*TASK DETAILS*
Your result should be the lines holding the word "computer", copied from the entries below.

(PROVIDED DATA)

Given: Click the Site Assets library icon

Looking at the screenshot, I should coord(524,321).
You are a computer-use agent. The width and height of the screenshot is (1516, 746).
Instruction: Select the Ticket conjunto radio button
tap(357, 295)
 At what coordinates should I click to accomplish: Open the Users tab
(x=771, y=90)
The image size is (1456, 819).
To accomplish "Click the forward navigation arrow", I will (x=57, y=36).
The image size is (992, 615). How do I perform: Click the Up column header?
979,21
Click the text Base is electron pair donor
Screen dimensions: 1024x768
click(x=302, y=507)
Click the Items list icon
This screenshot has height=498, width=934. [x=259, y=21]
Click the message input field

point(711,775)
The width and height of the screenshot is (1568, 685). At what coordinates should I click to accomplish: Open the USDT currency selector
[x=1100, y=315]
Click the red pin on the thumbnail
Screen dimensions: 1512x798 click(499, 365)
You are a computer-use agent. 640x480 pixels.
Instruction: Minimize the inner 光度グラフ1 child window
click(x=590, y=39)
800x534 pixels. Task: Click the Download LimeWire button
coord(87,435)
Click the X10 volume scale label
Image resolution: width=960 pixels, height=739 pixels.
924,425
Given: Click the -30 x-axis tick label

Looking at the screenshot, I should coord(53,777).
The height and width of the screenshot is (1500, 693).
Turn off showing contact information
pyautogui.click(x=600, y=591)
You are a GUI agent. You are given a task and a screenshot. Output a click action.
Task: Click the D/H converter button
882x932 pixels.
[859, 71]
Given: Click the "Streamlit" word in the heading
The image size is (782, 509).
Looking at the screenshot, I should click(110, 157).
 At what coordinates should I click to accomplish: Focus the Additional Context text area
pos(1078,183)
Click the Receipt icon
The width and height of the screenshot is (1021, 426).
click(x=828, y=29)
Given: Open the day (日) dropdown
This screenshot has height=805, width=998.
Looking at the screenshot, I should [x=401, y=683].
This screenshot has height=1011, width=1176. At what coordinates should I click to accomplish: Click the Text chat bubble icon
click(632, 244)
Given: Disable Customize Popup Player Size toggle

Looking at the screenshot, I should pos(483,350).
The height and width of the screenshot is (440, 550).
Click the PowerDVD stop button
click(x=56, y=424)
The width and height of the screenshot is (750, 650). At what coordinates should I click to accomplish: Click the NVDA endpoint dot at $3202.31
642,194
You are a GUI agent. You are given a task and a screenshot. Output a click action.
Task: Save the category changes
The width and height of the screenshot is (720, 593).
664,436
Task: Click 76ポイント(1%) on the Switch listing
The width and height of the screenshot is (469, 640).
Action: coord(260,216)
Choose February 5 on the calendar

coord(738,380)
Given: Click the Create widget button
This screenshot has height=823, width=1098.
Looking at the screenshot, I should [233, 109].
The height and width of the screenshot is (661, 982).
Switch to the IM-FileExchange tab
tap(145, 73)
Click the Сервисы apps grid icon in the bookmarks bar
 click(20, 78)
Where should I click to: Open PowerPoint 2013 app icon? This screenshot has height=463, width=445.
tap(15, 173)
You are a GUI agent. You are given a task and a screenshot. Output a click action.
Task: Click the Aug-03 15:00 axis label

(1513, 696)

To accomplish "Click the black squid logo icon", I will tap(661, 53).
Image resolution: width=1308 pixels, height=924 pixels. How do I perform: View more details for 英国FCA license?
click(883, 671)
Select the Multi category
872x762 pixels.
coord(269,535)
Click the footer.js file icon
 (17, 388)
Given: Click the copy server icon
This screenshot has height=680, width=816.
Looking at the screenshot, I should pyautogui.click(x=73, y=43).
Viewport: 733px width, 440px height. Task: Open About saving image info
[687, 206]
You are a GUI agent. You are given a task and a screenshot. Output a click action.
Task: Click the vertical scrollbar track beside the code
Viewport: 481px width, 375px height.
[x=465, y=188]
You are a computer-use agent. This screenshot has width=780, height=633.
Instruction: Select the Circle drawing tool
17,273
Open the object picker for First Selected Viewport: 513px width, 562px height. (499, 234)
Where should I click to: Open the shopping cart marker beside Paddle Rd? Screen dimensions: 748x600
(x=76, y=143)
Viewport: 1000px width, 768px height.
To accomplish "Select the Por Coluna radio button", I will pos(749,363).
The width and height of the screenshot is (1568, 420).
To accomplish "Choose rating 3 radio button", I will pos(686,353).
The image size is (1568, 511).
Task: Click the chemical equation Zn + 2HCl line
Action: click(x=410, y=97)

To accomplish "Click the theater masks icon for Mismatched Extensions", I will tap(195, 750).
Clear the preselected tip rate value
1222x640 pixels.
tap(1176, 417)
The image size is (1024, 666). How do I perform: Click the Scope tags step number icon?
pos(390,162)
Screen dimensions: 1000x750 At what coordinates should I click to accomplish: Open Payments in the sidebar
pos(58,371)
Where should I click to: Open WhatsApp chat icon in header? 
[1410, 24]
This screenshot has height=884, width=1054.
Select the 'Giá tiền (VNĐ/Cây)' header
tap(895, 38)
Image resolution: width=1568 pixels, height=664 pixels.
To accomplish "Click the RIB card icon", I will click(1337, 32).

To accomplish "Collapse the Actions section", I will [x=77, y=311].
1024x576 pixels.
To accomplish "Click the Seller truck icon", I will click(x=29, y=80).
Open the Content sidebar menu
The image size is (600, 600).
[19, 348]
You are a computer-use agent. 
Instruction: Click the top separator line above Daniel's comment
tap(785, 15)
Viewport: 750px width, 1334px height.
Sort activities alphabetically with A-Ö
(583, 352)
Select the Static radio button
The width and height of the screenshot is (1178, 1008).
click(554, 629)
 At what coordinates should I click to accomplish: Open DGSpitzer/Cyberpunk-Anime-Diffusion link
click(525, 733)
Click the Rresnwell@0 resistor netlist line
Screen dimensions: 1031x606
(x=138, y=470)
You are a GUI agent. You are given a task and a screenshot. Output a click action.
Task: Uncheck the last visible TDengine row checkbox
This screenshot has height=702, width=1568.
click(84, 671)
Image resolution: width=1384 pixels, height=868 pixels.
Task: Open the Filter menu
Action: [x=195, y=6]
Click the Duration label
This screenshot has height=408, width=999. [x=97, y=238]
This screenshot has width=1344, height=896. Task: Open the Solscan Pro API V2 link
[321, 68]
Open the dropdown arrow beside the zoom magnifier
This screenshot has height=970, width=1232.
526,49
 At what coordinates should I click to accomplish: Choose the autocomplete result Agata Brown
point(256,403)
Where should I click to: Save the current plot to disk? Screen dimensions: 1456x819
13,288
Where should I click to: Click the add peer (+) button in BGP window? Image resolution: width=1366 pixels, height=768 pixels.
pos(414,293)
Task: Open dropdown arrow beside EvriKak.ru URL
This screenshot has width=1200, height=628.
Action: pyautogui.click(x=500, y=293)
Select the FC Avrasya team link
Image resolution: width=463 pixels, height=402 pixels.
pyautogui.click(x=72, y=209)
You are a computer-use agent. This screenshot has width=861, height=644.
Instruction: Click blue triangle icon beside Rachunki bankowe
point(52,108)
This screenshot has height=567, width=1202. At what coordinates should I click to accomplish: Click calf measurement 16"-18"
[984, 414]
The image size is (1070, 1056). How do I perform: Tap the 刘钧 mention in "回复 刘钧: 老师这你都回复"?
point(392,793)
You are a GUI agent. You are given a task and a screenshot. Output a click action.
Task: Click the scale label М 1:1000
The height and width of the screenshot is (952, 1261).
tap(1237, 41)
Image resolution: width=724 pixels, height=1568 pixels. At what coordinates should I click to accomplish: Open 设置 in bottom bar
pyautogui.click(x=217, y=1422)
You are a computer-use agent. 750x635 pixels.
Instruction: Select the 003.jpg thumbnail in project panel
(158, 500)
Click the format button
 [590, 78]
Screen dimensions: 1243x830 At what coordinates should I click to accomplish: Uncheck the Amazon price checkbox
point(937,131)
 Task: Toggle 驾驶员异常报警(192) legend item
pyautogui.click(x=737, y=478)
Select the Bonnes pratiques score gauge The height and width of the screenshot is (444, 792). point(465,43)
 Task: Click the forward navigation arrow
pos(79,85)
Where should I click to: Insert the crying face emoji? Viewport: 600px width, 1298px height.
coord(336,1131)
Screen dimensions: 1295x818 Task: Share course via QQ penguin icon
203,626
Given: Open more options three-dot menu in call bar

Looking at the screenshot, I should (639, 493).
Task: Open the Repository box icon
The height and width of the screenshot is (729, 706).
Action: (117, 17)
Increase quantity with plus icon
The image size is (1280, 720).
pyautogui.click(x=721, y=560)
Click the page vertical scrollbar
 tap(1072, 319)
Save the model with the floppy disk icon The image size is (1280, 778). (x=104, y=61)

(End PROVIDED DATA)

*SOLUTION TO THE PROBLEM*
You are a computer-use agent. The width and height of the screenshot is (1516, 746).
You are a computer-use agent. 640x480 pixels.
You are a computer-use agent. This screenshot has width=780, height=633.
You are a computer-use agent. 
You are a computer-use agent. This screenshot has width=861, height=644.
You are a computer-use agent. 750x635 pixels.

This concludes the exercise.